International Journal of Computer Applications |
Foundation of Computer Science (FCS), NY, USA |
Volume 180 - Number 2 |
Year of Publication: 2017 |
Authors: Rajni Jindal, Shweta Taneja |
10.5120/ijca2017915922 |
Rajni Jindal, Shweta Taneja . A Novel Weighted Classification Approach using Linguistic Text Mining. International Journal of Computer Applications. 180, 2 ( Dec 2017), 9-15. DOI=10.5120/ijca2017915922
Text categorization is the process of automatically assigning labels or categories to new or previously unseen text documents.

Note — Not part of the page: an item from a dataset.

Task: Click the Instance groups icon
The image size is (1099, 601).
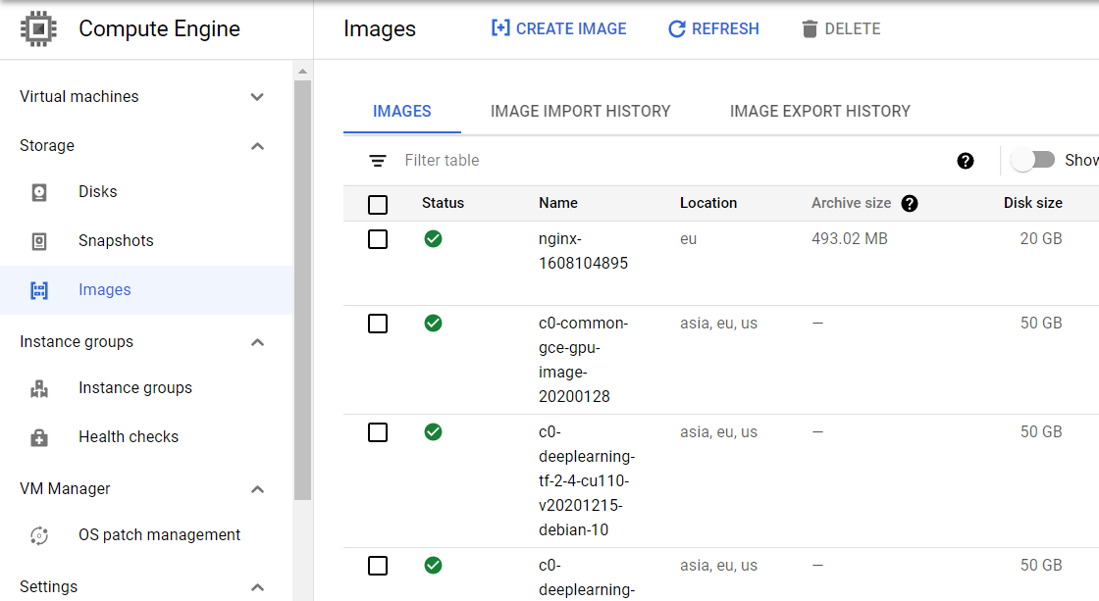Action: pos(39,388)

The text documents may be unstructured or semi structured in nature. In our work, we have used concepts of natural language processing for text categorization. That is, a lexical approach for text categorization. We have developed an algorithm which automatically classifies articles into their categories. The algorithm identifies tokens and assigns them weights in the abstracts of journal articles. We have implemented our approach using K Nearest Neighbor (KNN) classifier as it is the most widely used classifier in research. The proposed algorithm Lexical KNN (LKNN) has been evaluated on two datasets. One is set of journal articles of computer science discipline and the other is a collection of medical documents (Ohsumed collection).The experimental results show that our proposed algorithm Lexical KNN (LKNN) performs better than the other existing classifiers.